Research identifies a novel treatment for the most common autoimmune blistering diseases.
By Vivian Sum and Sarah Ripplinger
The Granzyme B (GzmB) enzyme has been identified as a driver of itchy and sometimes life-threatening pemphigoid diseases (PDs): autoimmune conditions that cause blistering and skin erosion that originate below the skin’s surface. New research led by Vancouver Coastal Health Research Institute (VCHRI) scientist Dr. David Granville has found that a gel containing a specific and potent inhibitor of GzmB activity, VTI-1002, resulted in significant skin improvements.
“Granzyme B is a destructive enzyme that accumulates in certain tissues as we age,” says Granville. “While we know that environmental factors that accelerate tissue aging, such as chronic smoking or sunlight exposure, can drive the production of this enzyme, the current study identifies its role in autoimmune blistering conditions that affect our most vulnerable populations.”
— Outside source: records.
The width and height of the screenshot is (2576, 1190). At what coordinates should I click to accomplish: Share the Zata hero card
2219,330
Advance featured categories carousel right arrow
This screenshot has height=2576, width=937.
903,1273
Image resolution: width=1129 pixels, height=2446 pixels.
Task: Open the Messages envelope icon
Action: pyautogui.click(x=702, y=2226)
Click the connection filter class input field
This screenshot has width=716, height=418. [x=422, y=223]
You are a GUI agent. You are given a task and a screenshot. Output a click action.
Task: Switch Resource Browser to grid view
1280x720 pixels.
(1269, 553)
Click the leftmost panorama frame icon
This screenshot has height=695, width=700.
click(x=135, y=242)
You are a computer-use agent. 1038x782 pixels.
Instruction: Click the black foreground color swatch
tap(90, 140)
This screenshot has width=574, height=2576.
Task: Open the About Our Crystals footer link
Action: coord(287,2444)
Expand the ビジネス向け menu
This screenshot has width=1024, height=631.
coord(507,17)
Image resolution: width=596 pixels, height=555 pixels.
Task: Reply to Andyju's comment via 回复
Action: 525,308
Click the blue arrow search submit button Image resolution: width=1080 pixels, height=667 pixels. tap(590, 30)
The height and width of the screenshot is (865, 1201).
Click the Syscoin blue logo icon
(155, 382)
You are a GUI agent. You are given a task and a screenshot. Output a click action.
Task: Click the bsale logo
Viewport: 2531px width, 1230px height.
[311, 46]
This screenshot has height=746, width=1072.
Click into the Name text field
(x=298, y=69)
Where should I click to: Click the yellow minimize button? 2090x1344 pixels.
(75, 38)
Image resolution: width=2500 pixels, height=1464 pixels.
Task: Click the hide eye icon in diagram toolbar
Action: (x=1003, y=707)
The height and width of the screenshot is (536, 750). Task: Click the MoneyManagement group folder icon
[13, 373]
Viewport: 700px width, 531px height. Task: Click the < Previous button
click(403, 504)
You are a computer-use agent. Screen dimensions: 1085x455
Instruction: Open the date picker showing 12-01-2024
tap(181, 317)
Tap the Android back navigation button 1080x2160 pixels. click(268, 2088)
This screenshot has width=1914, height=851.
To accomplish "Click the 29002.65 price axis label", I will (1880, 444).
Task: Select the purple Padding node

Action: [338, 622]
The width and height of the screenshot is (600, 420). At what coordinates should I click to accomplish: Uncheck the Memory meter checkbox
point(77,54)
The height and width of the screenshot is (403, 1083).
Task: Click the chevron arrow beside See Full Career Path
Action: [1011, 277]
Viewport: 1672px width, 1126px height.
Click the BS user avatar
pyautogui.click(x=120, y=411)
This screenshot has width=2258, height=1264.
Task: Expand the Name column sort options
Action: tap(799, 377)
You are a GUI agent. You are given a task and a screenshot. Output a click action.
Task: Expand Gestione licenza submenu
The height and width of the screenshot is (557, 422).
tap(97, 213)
Common blisters—the separation of layers of skin and accumulation of fluid—are caused by friction or sunburn. In the case of PDs, blisters can spontaneously appear all over the body. These conditions can be very disfiguring and significantly reduce quality of life.
The most common autoimmune blistering disease, bullous pemphigoid, affects mainly the elderly, and may be associated with age-related neurologic conditions, as well as the use of newer psychotropic drugs, checkpoint inhibitors for cancer and dipeptidyl peptidase IV (DPP4i) inhibitors for diabetes.
“Given that there is currently no cure for pemphigoid diseases, the need for better treatments to care for affected individuals will continue to grow in the coming years as our population ages.”
Published in Nature Communications in January 2021, Granville’s study examined the topical application of the GzmB inhibitor VTI-1002 gel on skin affected by PDs.
GzmB is naturally produced by immune cells in the body and plays a role in helping to eliminate unwanted cells. However, in certain conditions, GzmB escapes from these cells into the extracellular space where it accumulates and eats away at structural proteins that hold the skin together.
In the case of PDs, GzmB accumulates in the blister fluid and surrounding tissues, cleaving key proteins that anchor the top layer of skin (epidermis) to the bottom layer (dermis), which leads to skin separation and blistering.
For Granville’s study, lead investigator and post-doctoral fellow in Granville’s laboratory, Dr. Sho Hiroyasu, found that inhibiting GzmB reduced blistering by approximately 50 per cent in three different PD models.
Research results also showed that the GzmB-inhibiting gel protected the structural integrity of the skin and reduced inflammation.
The current treatment for PDs is topical or oral corticosteroids. Often associated with severe side effects and occasionally mortality, they also contribute to skin thinning and impaired healing, both of which are already problematic among elderly individuals. Treatments are therefore needed that do not exacerbate these conditions.
“While several studies have investigated how to target and block other enzymes that may lead to PDs, our Granzyme B-blocking VTI-1002 gel reduced both the inflammation and disruption of the skin layers that contribute to blistering,” notes Granville.
One reason for the effectiveness of blocking GzmB is that, unlike other proteases—enzymes that can break down proteins in the body—there are no inhibitors to prevent GzmB activity outside of cells, Granville explains. So when GzmB accumulates over time due to chronic inflammation, the body lacks a natural defense mechanism to rein it in.
“Our study results show great promise for GzmB inhibition,” says Granville. “A GzmB-blocking gel could be used as a safer, more targeted alternative for treating autoimmune blistering and other inflammatory skin diseases.”
Vivian Sum and Sarah Ripplinger work in communications at The Vancouver Coastal Health Research Institute.